---------- Data records ----------
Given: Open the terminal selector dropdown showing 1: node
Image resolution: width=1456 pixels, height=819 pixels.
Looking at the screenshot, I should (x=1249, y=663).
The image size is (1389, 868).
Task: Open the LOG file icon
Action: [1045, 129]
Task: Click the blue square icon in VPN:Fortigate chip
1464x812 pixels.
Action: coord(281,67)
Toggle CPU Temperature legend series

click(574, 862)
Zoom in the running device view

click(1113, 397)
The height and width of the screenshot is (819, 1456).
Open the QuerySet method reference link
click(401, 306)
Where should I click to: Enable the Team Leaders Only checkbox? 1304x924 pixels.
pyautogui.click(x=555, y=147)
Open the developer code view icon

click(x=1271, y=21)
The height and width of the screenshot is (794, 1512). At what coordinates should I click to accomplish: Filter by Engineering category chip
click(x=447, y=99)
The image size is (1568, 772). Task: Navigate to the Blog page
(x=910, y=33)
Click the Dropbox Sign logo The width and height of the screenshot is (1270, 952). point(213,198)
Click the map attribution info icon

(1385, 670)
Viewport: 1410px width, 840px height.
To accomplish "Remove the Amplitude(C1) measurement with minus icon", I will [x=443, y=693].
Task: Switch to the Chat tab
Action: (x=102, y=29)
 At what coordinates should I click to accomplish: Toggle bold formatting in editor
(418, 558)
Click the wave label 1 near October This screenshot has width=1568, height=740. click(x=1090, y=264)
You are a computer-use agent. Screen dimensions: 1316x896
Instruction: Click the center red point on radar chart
----------
### Exercise description
Output every line above without altering anything.

### Answer box
Given: Open the terminal selector dropdown showing 1: node
Image resolution: width=1456 pixels, height=819 pixels.
Looking at the screenshot, I should (x=1249, y=663).
The image size is (1389, 868).
Task: Open the LOG file icon
Action: [1045, 129]
Task: Click the blue square icon in VPN:Fortigate chip
1464x812 pixels.
Action: coord(281,67)
Toggle CPU Temperature legend series

click(574, 862)
Zoom in the running device view

click(1113, 397)
The height and width of the screenshot is (819, 1456).
Open the QuerySet method reference link
click(401, 306)
Where should I click to: Enable the Team Leaders Only checkbox? 1304x924 pixels.
pyautogui.click(x=555, y=147)
Open the developer code view icon

click(x=1271, y=21)
The height and width of the screenshot is (794, 1512). At what coordinates should I click to accomplish: Filter by Engineering category chip
click(x=447, y=99)
The image size is (1568, 772). Task: Navigate to the Blog page
(x=910, y=33)
Click the Dropbox Sign logo The width and height of the screenshot is (1270, 952). point(213,198)
Click the map attribution info icon

(1385, 670)
Viewport: 1410px width, 840px height.
To accomplish "Remove the Amplitude(C1) measurement with minus icon", I will [x=443, y=693].
Task: Switch to the Chat tab
Action: (x=102, y=29)
 At what coordinates should I click to accomplish: Toggle bold formatting in editor
(418, 558)
Click the wave label 1 near October This screenshot has width=1568, height=740. click(x=1090, y=264)
You are a computer-use agent. Screen dimensions: 1316x896
Instruction: Click the center red point on radar chart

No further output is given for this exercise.